PROMPT A: In the Crunchyroll price article, what will the Mega Fan tier cost per month after the increase?
PROMPT B: Reproduce the Crunchyroll price article from "Fan Tier jumps" to "across the board.".
PROMPT C: Carry on the Crunchyroll price article from the point where it ends.

EXCERPTED TEXT:
------------------------------------------------
Crunchyroll Hits Subscribers with $2 Price Increase Across All Tiers in March 2026

1AM Gamer Team
5 February 2026 10:00 AM GMTCrunchyroll dropped a bombshell on anime fans this week. All three subscription tiers are getting more expensive.
The streaming platform announced the price changes on 2nd February, though subscribers won't see the increase until their next billing date after 4th March 2026. Here's what you're looking at now.
Fan Tier jumps from $7.99 to $9.99 monthly. Mega Fan climbs from $11.99 to $13.99. Ultimate Fan rises from $15.99 to $17.99.
Two dollars more across the board.
First Fan Tier Increase Since 2019
For the basic Fan Tier, this marks the first price bump in seven years. That's a decent run compared to other streaming services that seem to increase prices every other season.
The higher tiers? Different story. Mega Fan and Ultimate Fan both saw increases back in May 2024. Less than two years ago. Now they're going up again.
------------------------------------------------
DATASET EXCERPTS:
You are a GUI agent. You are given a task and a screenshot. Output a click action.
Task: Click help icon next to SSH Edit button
------------------------------------------------
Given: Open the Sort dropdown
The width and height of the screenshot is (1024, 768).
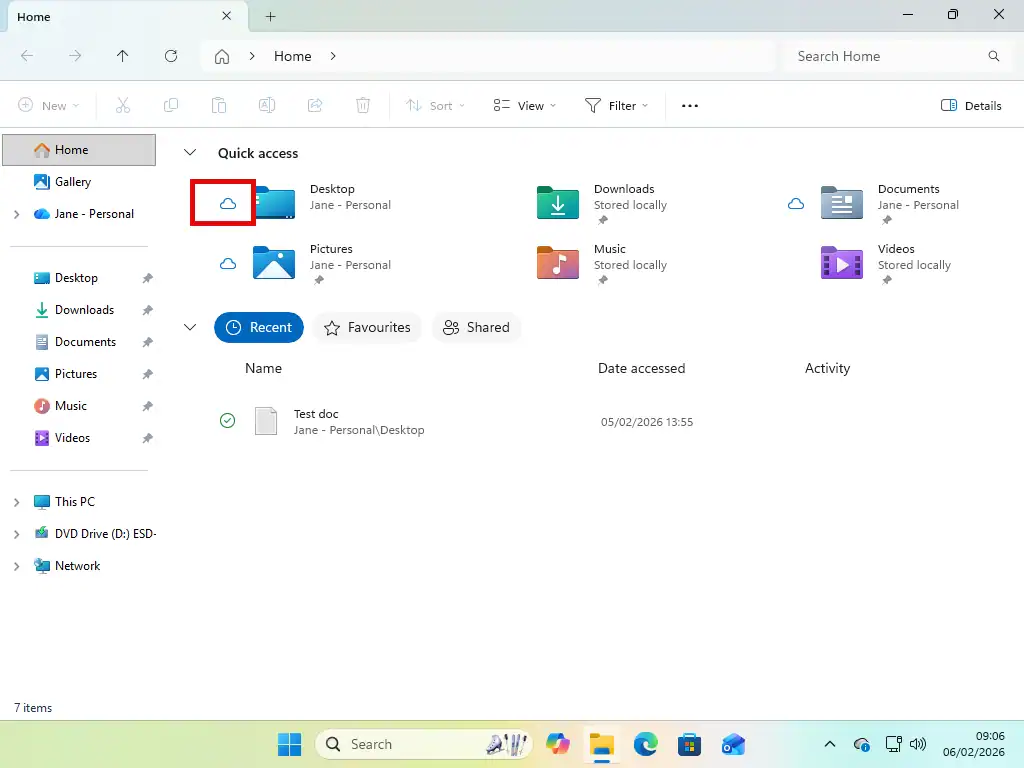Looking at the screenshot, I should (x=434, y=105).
------------------------------------------------
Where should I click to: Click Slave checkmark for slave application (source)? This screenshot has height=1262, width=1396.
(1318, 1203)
------------------------------------------------
ANSWER A: $13.99

ANSWER B:
Fan Tier jumps from $7.99 to $9.99 monthly. Mega Fan climbs from $11.99 to $13.99. Ultimate Fan rises from $15.99 to $17.99.
Two dollars more across the board.

ANSWER C:
Crunchyroll sweetened the deal slightly by offering a limited-time Fan Annual Plan at $66.99 for the year. Works out to about $5.58 monthly when you pay upfront. Better than the monthly rate, assuming you're committed for twelve months straight.
The platform currently houses over 50,000 individual episodes spanning 2,000 series and films. That's alongside music videos, concerts, and the recently relaunched Crunchyroll Game Vault.
Coming After Multiple Controversies
This price hike lands during a rough patch for Crunchyroll's reputation among subscribers.
Just last month, the company axed its free ad-supported tier entirely. Starting 1st January 2026, you need a paid subscription to watch anything. No more browsing a limited library with commercials interrupting your viewing.
Then there's the subtitle situation. Throughout autumn 2025, users noticed dramatically reduced subtitle quality across new anime releases. Basic fonts. Zero typesetting. Text overlapping dialogue in ways that made shows borderline unwatchable.
Worse still? Evidence of AI-generated subtitles appeared in multiple shows. One episode of Necronomico and the Cosmic Horror Show literally included "ChatGPT said:" in German subtitles. Crunchyroll blamed a third-party vendor, claiming it violated their agreement.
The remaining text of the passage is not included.